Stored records
/---

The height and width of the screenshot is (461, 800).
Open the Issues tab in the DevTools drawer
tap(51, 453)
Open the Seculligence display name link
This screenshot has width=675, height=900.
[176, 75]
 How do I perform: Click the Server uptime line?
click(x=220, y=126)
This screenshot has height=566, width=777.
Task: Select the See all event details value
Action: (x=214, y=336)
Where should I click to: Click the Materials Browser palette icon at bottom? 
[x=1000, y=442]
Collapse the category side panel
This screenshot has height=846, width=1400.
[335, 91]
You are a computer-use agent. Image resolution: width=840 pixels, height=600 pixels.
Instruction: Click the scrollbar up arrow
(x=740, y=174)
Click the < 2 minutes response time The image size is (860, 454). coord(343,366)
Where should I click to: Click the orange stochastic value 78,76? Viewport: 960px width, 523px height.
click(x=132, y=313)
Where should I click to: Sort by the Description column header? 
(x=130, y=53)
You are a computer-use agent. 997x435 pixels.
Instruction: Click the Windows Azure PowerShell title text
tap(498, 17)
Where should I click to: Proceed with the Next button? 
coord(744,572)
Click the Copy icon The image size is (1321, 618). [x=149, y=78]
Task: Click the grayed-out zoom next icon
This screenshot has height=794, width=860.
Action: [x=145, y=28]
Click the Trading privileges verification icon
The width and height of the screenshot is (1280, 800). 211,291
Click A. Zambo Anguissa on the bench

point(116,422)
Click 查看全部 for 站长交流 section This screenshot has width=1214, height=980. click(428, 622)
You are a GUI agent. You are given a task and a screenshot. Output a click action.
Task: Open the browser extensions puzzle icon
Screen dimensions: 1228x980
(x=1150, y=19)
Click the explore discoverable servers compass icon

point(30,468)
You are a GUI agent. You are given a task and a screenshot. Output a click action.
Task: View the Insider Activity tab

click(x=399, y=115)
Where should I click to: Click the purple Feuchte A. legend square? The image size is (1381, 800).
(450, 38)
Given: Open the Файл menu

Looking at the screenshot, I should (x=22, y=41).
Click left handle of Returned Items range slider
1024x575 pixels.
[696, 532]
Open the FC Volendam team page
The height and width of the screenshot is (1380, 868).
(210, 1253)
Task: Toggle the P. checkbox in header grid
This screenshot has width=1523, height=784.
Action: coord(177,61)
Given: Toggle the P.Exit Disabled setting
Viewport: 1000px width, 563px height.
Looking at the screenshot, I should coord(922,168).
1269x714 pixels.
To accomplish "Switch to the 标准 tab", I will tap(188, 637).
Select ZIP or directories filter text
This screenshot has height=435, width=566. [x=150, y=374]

\---

=== Goal of the exercise ===
Rewrite the stored records above, changing every "Where should I click to" to "Where do I click to" and leaving everything else as it is.

=== Final result ===
The height and width of the screenshot is (461, 800).
Open the Issues tab in the DevTools drawer
tap(51, 453)
Open the Seculligence display name link
This screenshot has width=675, height=900.
[176, 75]
 How do I perform: Click the Server uptime line?
click(x=220, y=126)
This screenshot has height=566, width=777.
Task: Select the See all event details value
Action: (x=214, y=336)
Where do I click to: Click the Materials Browser palette icon at bottom? 
[x=1000, y=442]
Collapse the category side panel
This screenshot has height=846, width=1400.
[335, 91]
You are a computer-use agent. Image resolution: width=840 pixels, height=600 pixels.
Instruction: Click the scrollbar up arrow
(x=740, y=174)
Click the < 2 minutes response time The image size is (860, 454). coord(343,366)
Where do I click to: Click the orange stochastic value 78,76? Viewport: 960px width, 523px height.
click(x=132, y=313)
Where do I click to: Sort by the Description column header? 
(x=130, y=53)
You are a computer-use agent. 997x435 pixels.
Instruction: Click the Windows Azure PowerShell title text
tap(498, 17)
Where do I click to: Proceed with the Next button? 
coord(744,572)
Click the Copy icon The image size is (1321, 618). [x=149, y=78]
Task: Click the grayed-out zoom next icon
This screenshot has height=794, width=860.
Action: [x=145, y=28]
Click the Trading privileges verification icon
The width and height of the screenshot is (1280, 800). 211,291
Click A. Zambo Anguissa on the bench

point(116,422)
Click 查看全部 for 站长交流 section This screenshot has width=1214, height=980. click(428, 622)
You are a GUI agent. You are given a task and a screenshot. Output a click action.
Task: Open the browser extensions puzzle icon
Screen dimensions: 1228x980
(x=1150, y=19)
Click the explore discoverable servers compass icon

point(30,468)
You are a GUI agent. You are given a task and a screenshot. Output a click action.
Task: View the Insider Activity tab

click(x=399, y=115)
Where do I click to: Click the purple Feuchte A. legend square? The image size is (1381, 800).
(450, 38)
Given: Open the Файл menu

Looking at the screenshot, I should (x=22, y=41).
Click left handle of Returned Items range slider
1024x575 pixels.
[696, 532]
Open the FC Volendam team page
The height and width of the screenshot is (1380, 868).
(210, 1253)
Task: Toggle the P. checkbox in header grid
This screenshot has width=1523, height=784.
Action: coord(177,61)
Given: Toggle the P.Exit Disabled setting
Viewport: 1000px width, 563px height.
Looking at the screenshot, I should coord(922,168).
1269x714 pixels.
To accomplish "Switch to the 标准 tab", I will tap(188, 637).
Select ZIP or directories filter text
This screenshot has height=435, width=566. [x=150, y=374]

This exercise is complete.